We must open up our universities, our education system, to direct foreign investment. We had drafted a bill for foreign institutions in India. Unfortunately, that hasn't been passed in Parliament yet.

York University wanted to open a campus in Mumbai or Pune. It hasn't materialised yet.

It is not just the question of the Schulich School of Business at York University, it is a question of opening up the education sector to foreign direct investment. The moment you do that, a lot of foreign money and foreign institutions will come in. It will be very difficult to regulate the quality. There will be one institution of very high quality but nine of them of very poor quality. We have seen that happening.

Also, whatever little faculty we have within the system will then be bought, or rather will be outsourced. They will shift to the foreign institutions. Our own people would be left without faculty. And foreign institutions will charge exorbitant money sitting in India. Therefore, it will become a profit making enterprise. I am giving you the other side of the argument.

I read in the brochure somewhere that the Schulich School was thinking of charging $30,000. How many people in India can afford $30,000? Education is a sector which must give access to all even if they don't have the capacity to pay.

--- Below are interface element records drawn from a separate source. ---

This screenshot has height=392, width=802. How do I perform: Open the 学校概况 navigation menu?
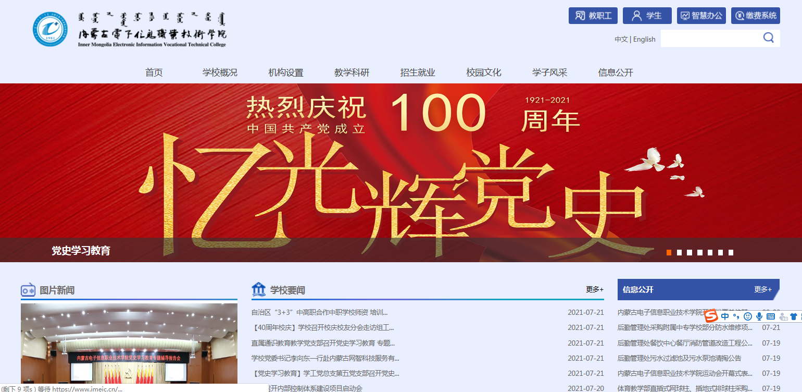tap(220, 72)
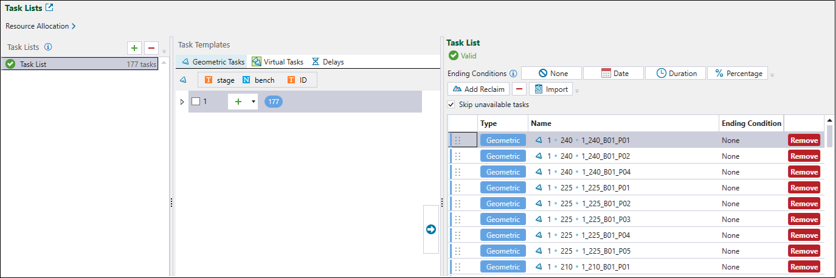Click drag handle of 1_240_B01_P01 row
836x278 pixels.
click(458, 141)
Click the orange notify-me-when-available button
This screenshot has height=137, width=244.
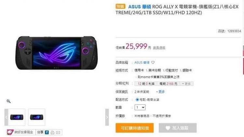coord(135,128)

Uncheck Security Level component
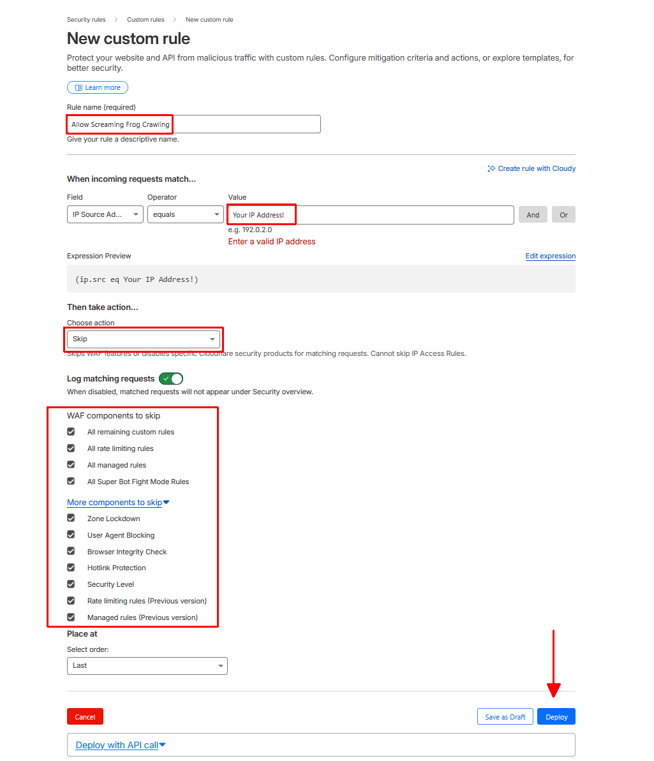coord(70,584)
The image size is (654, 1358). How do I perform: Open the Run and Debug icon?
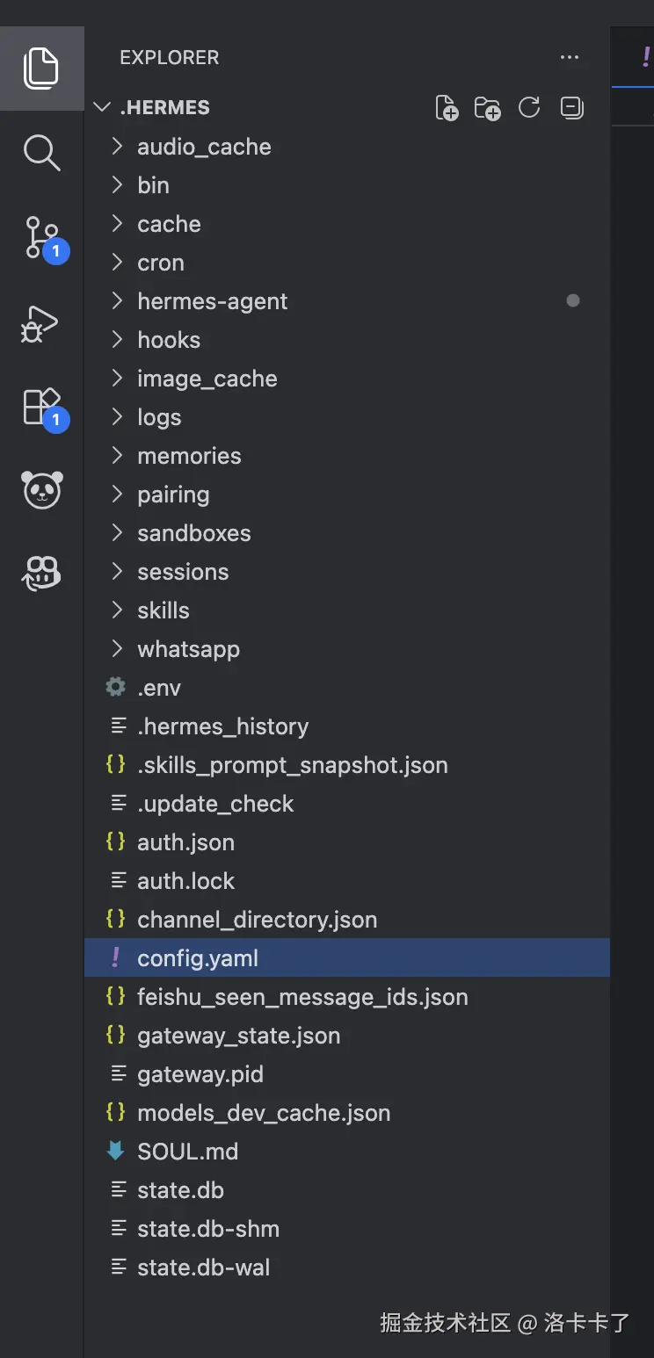(41, 322)
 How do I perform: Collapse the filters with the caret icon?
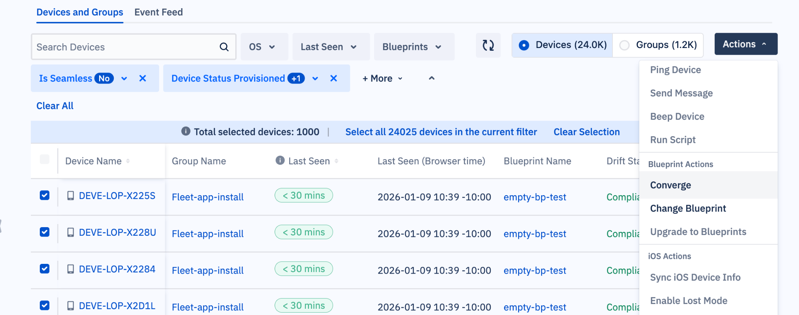[431, 78]
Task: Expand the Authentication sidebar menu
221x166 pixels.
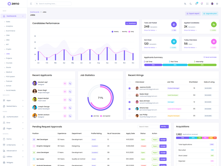Action: (13, 117)
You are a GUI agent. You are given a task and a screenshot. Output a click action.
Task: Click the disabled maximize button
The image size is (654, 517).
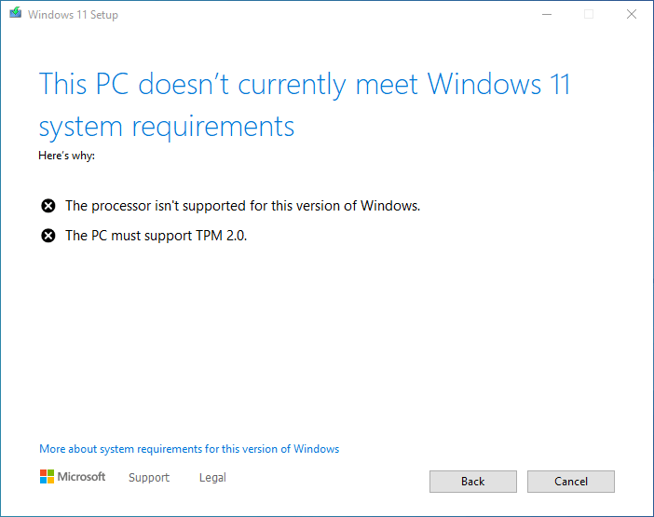tap(589, 15)
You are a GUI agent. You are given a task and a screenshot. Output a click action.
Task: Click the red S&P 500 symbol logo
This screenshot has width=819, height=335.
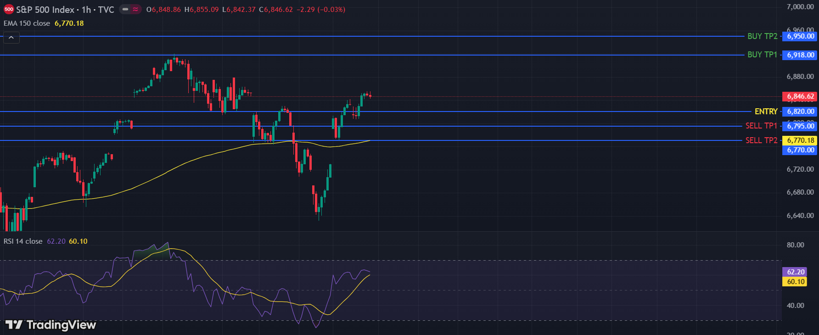9,10
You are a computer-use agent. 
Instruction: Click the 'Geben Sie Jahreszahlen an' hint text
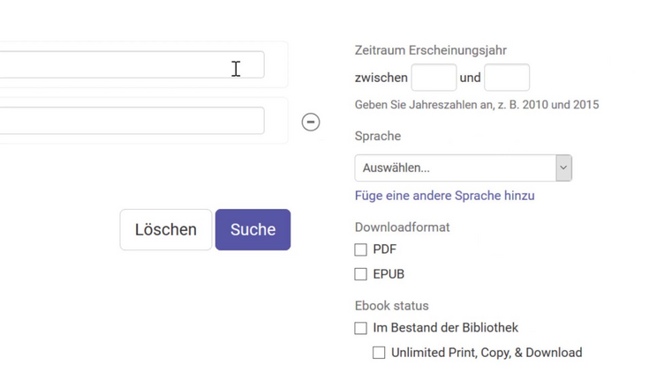tap(476, 104)
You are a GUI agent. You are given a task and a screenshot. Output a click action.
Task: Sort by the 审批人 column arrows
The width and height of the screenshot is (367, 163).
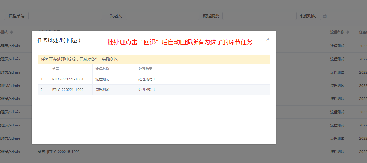click(12, 32)
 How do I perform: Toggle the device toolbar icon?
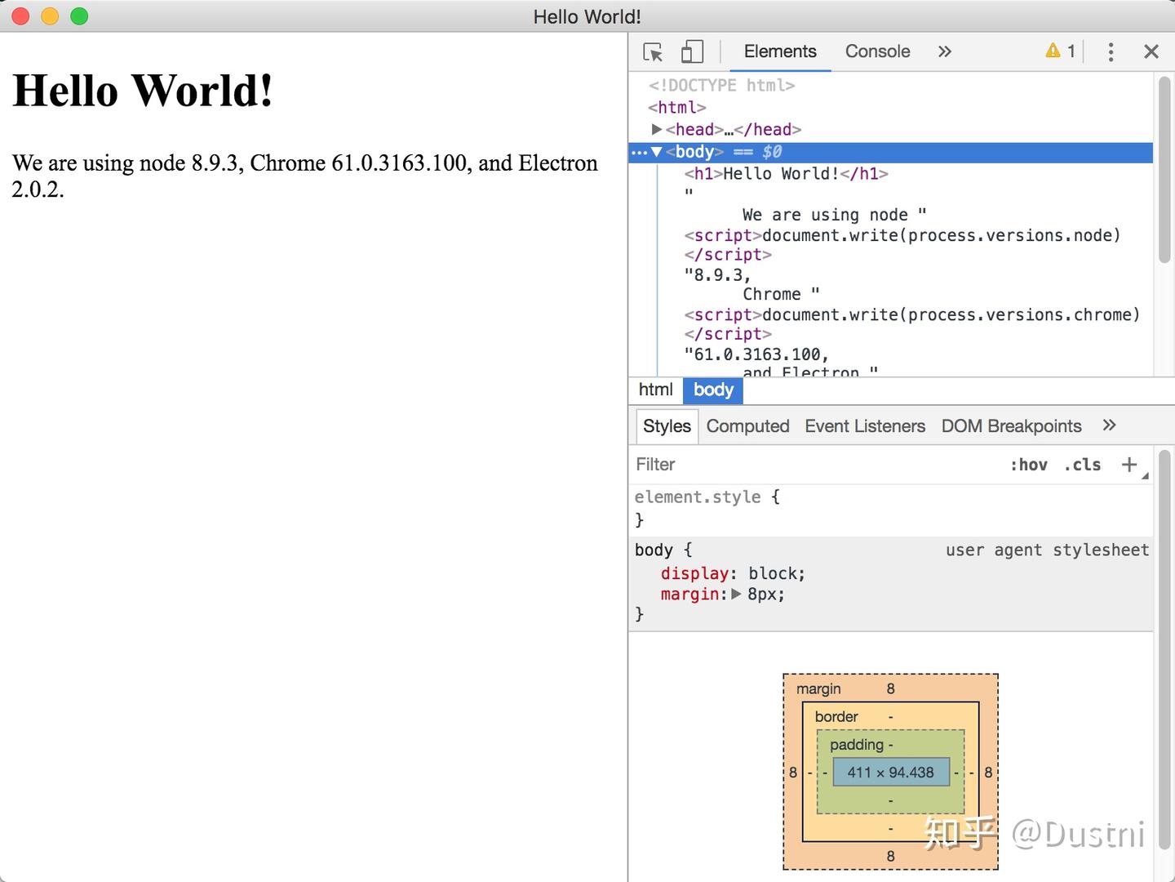pyautogui.click(x=692, y=52)
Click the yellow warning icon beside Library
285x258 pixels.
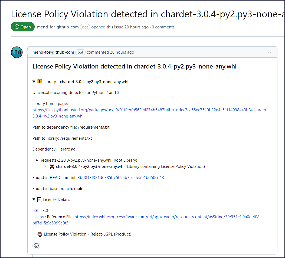point(40,81)
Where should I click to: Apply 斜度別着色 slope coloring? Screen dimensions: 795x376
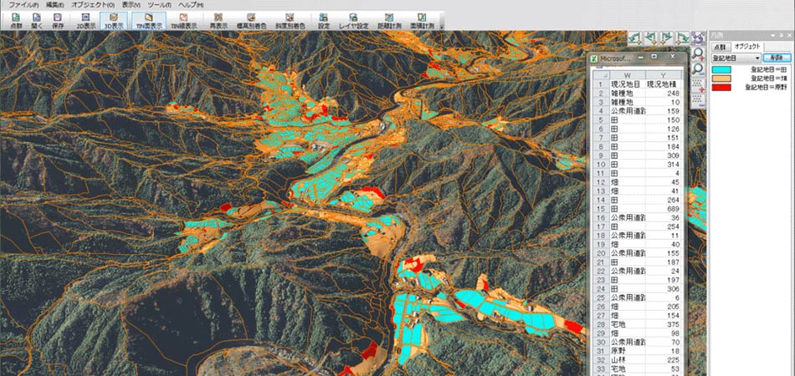291,20
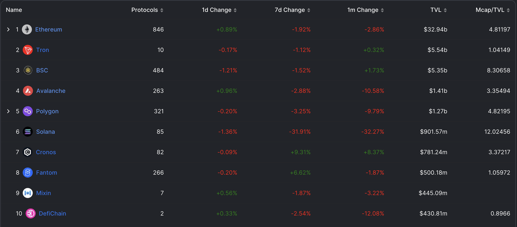Image resolution: width=517 pixels, height=227 pixels.
Task: Sort table by Protocols column
Action: [147, 10]
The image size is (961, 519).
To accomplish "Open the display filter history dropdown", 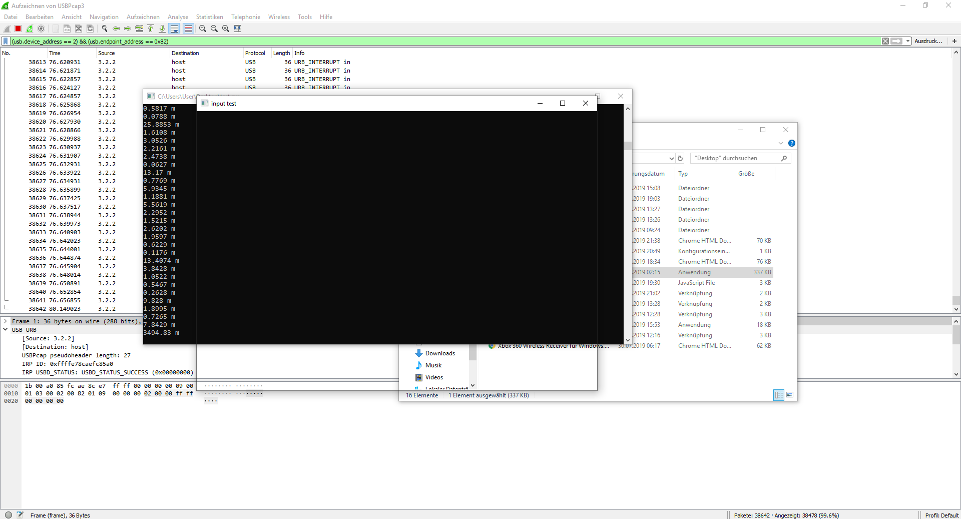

So, if $30,000 is the fee, we need to make sure that everyone has access to it. Then we will have to subsidise our poor students. India doesn't have resources to do that. So, we haven't yet found the right balance in the context in which all this can be allowed. I think we are trying to find that balance. I am all for foreign direct investment in education.

But what about the existing quality of education in India? There are a lot of institutions that just give degrees.

I agree. Half a million graduates come out each year. Are all of them employable? I am not too sure. When we talk to many of our companies, they say they have to give them extra training. Quantity and quality must go hand in hand. In the knowledge era, we need quality education. We don't just need numbers. We need skills training institutions.

The finance minister this year has launched a programme for skills development and put in a lot of money. This will be done in a public-private partnership. This government has realised the importance of skills training, the importance of technical education, the importance of quality in education.

If you bring in foreign direct investment in the education sector, it will have impact on the quality of education as well. Apart from FDI in education, what's even more important is restructuring our educational system, allowing much greater freedom to our educational institutions, allowing them to collaborate with others, and playing the markets along with others. In that context, only the quality institutions will survive and not those who don't deliver.